[[ RECORDED INFORMATION, beginning ]]

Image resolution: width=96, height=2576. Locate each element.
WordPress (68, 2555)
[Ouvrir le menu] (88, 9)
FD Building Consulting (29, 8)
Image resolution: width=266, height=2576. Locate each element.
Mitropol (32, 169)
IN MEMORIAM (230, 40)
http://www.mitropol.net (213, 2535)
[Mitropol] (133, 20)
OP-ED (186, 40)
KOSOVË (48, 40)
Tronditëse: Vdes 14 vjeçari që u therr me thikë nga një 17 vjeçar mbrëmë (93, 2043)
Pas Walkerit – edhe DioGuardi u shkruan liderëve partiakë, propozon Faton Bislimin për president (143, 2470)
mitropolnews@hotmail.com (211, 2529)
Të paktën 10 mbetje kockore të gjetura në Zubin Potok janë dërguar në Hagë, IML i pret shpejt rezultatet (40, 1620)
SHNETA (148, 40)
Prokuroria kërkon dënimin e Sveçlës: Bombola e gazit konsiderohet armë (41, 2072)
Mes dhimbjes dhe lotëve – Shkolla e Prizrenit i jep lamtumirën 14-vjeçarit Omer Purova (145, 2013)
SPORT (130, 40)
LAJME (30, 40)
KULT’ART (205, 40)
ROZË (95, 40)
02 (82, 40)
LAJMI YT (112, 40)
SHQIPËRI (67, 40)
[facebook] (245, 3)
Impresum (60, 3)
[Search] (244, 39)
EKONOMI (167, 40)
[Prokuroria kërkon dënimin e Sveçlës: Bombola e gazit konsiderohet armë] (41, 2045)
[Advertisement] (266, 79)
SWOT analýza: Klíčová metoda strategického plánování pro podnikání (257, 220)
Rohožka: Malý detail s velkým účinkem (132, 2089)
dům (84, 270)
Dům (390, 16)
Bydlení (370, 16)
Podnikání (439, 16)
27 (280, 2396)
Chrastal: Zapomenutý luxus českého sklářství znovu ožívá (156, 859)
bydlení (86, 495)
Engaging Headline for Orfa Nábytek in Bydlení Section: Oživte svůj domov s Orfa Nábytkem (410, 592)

[[ RECORDED INFORMATION, end ]]

An exact, complete copy of the lines above from the one with "[Ouvrir le menu] (88, 9)" through the one with "SHNETA (148, 40)" is the whole answer.

--- SOLUTION TO THIS PROBLEM ---
[Ouvrir le menu] (88, 9)
FD Building Consulting (29, 8)
Image resolution: width=266, height=2576. Locate each element.
Mitropol (32, 169)
IN MEMORIAM (230, 40)
http://www.mitropol.net (213, 2535)
[Mitropol] (133, 20)
OP-ED (186, 40)
KOSOVË (48, 40)
Tronditëse: Vdes 14 vjeçari që u therr me thikë nga një 17 vjeçar mbrëmë (93, 2043)
Pas Walkerit – edhe DioGuardi u shkruan liderëve partiakë, propozon Faton Bislimin për president (143, 2470)
mitropolnews@hotmail.com (211, 2529)
Të paktën 10 mbetje kockore të gjetura në Zubin Potok janë dërguar në Hagë, IML i pret shpejt rezultatet (40, 1620)
SHNETA (148, 40)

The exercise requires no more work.